* [EXERCISES]:
[a] In the text on marriage, what does Gary Thomas say is the first purpose of marriage?
[b] Return the passage of the marriage text from "Eve listened to" to "entered the world.", copied word for word.

====== TEXT

And what happens when I buy into what the world says about my marriage? My actions say to my spouse, "I deserve marriage my way. You should make me happy. Our marriage is all about me. You do your part and I'll do mine."
I've been guilty of speaking to my husband and children in a manner that says, "I deserve to express all of my feelings." I've found myself thinking, This is not fair! while doing something with a bad attitude because I didn't want to do it.
Can you identify?
They failed the test
"The first purpose of marriage," Gary Thomas says in his book Sacred Marriage, "... is to please God"--not to please ourselves. This requires selfless living, Thomas explains. Instead of asking "What will make me happy?" he says we should ask, "What will please God?"
The first people to fail the test for selfless living were Adam and Eve. They were created in a perfect world and had intimate fellowship with almighty God. Despite this, they doubted the Lord's good plan for them.
Noting God's command to not eat the forbidden fruit, Satan told Eve, "You will not surely die. For God knows that when you eat of it your eyes will be opened, and you will be like God, knowing good and evil" (Genesis 3:4-5).
Eve listened to Satan's accusations about God. She wondered. She questioned. Was there indeed something better? Was God holding out on her? Were the words of a serpent more trustworthy than the words of her Creator who had brought her only good?
Eve was at a crossroads in life. She chose her own way. Genesis 3:6 says, "... she took of its fruit and ate, and she also gave some to her husband who was with her, and he ate."
Life was changed forever. Sin had entered the world.
Crouching at the door
"Sin is crouching at the door," God warned Cain in Genesis 4:7. "Its desire is for you, but you must rule over it."

============
====== PROVIDED INFORMATION

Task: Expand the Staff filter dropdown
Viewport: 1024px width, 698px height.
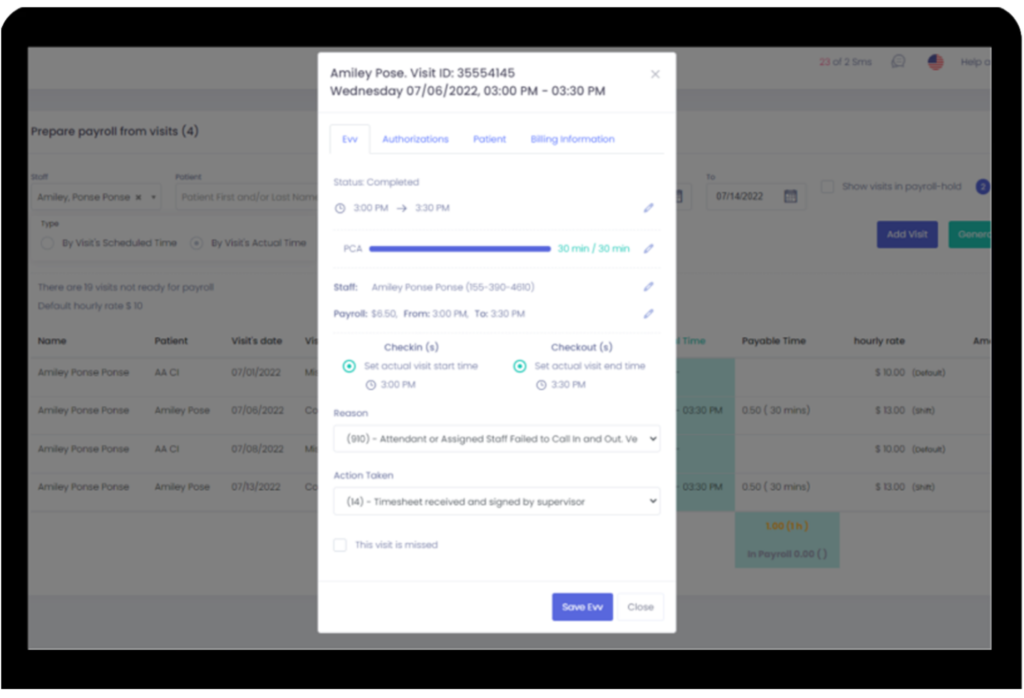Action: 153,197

============
====== PROVIDED INFORMATION

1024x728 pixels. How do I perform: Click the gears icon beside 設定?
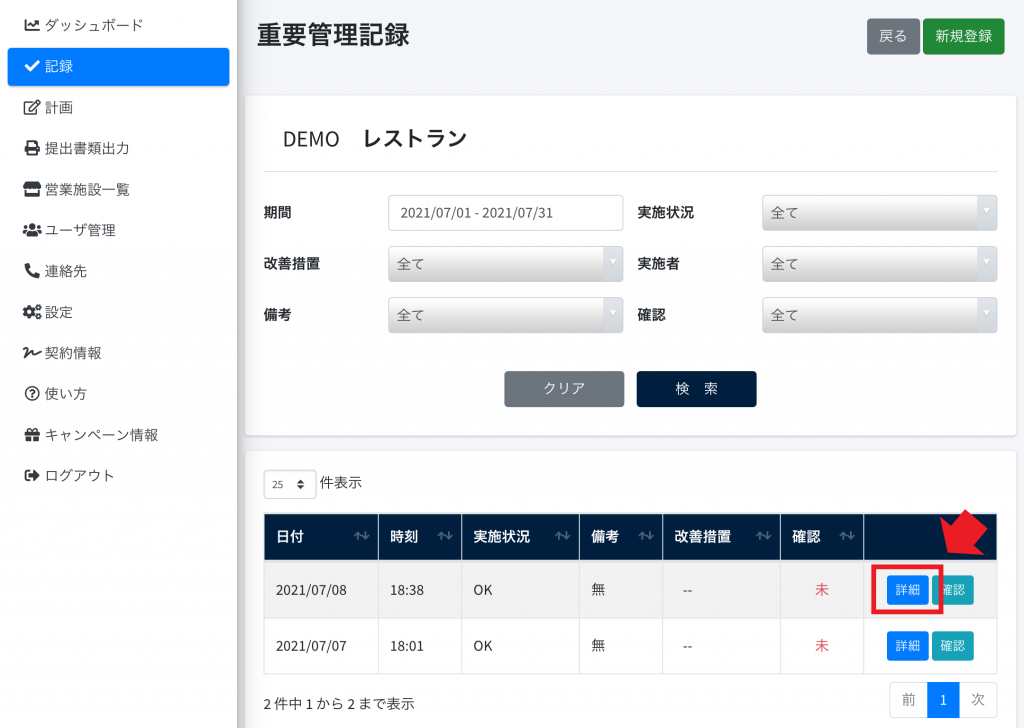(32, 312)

============

* [ANSWERS FOR THE EXERCISE]:
[a] To please God, not to please ourselves.

[b]
Eve listened to Satan's accusations about God. She wondered. She questioned. Was there indeed something better? Was God holding out on her? Were the words of a serpent more trustworthy than the words of her Creator who had brought her only good?
Eve was at a crossroads in life. She chose her own way. Genesis 3:6 says, "... she took of its fruit and ate, and she also gave some to her husband who was with her, and he ate."
Life was changed forever. Sin had entered the world.